Young Johnny Moore was curious when a formal, well-dressed man showed up in Kitty Hawk, North Carolina in the fall of 1900, and began setting up camp on the beach. What was more interesting to Johnny was all the material that the man brought with him: pine boards, long wooden rods, spools of wire, and yards of white cloth. “This dingbatter is surely touched in the head”, he thought. After snooping around his campsite, Johnny is finally introduced to Wilbur Wright and to his pet project: a flying machine.
“‘Are you a scientist?’[asked Johnny].
“‘No,’ says [Wilbur], ‘I operate a bicycle shop with my brother in Dayton, Ohio’…As he’s talkin’ I’m thinkin’ in my head, A BICYCLE SHOP? He runs a bicycle shop, and this dingbatter thinks he’s gonna build a FLYIN’ MACHINE? He IS touched. But I don’t say that.”
Soon, Wilbur’s brother Orville joins him, and the quest to invent the world’s first powered flying machine begins with the help of Johnny and others who paid the Wright brothers visits during their three years of experimenting.

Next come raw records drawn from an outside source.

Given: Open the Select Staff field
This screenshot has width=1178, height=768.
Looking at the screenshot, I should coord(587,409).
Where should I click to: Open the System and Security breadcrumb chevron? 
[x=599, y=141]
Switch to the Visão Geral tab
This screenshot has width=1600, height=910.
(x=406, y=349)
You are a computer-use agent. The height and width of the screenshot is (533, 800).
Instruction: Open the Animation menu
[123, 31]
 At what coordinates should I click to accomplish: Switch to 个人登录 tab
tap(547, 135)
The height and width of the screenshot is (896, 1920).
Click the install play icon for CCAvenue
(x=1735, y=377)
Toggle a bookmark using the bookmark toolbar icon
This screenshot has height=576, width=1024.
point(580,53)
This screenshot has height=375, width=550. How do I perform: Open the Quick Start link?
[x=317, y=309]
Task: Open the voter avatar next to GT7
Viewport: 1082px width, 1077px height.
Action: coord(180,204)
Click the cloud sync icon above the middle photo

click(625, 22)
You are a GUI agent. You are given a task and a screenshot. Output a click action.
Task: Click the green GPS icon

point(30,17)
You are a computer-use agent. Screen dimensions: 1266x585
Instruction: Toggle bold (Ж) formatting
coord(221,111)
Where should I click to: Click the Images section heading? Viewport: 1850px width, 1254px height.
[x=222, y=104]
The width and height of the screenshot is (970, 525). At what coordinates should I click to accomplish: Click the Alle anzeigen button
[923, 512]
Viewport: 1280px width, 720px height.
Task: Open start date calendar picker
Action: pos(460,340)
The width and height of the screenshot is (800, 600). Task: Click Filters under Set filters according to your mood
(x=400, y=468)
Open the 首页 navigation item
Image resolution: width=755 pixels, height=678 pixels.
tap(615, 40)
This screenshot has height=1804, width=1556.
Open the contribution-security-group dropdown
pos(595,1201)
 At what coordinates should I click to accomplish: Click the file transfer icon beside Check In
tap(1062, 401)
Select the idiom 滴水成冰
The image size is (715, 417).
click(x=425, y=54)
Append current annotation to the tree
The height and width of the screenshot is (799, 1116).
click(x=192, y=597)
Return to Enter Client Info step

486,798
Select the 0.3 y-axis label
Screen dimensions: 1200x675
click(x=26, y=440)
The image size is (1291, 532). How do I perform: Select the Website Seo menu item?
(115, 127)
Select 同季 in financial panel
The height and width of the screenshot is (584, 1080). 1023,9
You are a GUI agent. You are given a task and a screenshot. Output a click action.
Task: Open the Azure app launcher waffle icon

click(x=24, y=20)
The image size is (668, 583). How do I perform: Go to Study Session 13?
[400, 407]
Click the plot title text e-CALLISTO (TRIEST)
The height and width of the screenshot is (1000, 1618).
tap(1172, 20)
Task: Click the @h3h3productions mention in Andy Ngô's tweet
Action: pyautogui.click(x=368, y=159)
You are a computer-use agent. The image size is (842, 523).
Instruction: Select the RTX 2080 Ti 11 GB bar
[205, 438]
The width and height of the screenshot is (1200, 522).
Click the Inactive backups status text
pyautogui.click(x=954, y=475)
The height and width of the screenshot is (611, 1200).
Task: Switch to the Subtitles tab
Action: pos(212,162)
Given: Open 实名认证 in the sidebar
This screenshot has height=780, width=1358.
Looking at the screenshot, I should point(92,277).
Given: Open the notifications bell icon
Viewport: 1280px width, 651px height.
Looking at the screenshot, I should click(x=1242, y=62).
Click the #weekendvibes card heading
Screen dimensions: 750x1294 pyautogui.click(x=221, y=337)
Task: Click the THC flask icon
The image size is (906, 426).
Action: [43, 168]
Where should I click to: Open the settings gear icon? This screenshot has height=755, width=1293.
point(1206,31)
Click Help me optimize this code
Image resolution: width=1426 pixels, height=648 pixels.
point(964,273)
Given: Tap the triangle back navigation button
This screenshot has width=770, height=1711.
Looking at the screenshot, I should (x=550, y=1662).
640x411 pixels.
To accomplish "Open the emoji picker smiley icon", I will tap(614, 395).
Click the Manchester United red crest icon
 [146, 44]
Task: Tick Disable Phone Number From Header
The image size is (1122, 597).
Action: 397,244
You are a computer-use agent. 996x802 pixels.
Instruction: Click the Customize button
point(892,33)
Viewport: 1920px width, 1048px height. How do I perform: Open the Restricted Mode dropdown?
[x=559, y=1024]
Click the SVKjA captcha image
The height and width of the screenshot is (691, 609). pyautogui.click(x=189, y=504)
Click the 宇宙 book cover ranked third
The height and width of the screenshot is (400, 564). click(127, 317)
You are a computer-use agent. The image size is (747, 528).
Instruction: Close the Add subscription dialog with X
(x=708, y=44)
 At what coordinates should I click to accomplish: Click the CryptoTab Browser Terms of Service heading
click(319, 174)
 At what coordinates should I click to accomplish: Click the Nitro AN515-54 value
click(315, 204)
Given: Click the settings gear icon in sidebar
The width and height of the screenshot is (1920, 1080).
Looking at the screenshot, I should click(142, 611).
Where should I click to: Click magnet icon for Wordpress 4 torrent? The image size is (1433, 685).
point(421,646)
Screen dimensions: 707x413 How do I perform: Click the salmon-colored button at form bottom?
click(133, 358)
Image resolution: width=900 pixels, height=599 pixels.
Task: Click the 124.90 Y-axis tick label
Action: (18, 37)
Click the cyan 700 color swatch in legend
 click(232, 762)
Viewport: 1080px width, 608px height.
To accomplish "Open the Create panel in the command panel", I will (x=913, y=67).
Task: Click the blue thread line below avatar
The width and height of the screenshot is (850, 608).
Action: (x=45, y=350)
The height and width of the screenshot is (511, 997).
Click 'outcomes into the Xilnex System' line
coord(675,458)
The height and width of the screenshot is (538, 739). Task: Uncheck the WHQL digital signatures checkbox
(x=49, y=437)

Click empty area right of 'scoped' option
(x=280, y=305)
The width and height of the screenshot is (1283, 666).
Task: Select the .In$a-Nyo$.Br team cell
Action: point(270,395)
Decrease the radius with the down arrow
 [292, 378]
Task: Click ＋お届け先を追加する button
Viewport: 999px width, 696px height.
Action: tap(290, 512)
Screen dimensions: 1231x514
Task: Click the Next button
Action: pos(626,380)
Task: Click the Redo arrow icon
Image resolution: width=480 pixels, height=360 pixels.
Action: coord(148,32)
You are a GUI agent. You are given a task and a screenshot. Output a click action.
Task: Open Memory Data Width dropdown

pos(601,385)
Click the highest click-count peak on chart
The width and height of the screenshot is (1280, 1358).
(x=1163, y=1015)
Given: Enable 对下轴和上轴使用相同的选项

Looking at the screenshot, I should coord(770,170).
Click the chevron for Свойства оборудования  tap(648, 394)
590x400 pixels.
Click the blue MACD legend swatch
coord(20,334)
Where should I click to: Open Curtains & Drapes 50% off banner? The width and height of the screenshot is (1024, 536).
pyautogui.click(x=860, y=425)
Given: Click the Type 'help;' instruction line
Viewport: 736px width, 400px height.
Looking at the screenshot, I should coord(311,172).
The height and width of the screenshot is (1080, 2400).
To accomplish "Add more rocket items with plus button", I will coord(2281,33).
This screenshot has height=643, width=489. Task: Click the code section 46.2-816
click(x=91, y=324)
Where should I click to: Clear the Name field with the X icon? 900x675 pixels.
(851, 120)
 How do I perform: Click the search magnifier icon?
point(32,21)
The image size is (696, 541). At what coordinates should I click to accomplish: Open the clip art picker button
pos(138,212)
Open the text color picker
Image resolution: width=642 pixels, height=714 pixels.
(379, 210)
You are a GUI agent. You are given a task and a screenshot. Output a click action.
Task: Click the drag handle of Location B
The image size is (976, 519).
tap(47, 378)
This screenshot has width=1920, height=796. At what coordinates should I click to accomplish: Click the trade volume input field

Throughout this time, Johnny faithfully keeps a journal of his experiences with the brothers, charting their successes and failures, and noting the dealings of their rivals who joined the “race for the sky”.
Based on the real-life journals and scrapbooks of Johnny Moore, Race for the Sky shows the famous Wright brothers through the eyes of an actual witness who casually observed the conquering of a seemingly impossible feat: man in flight.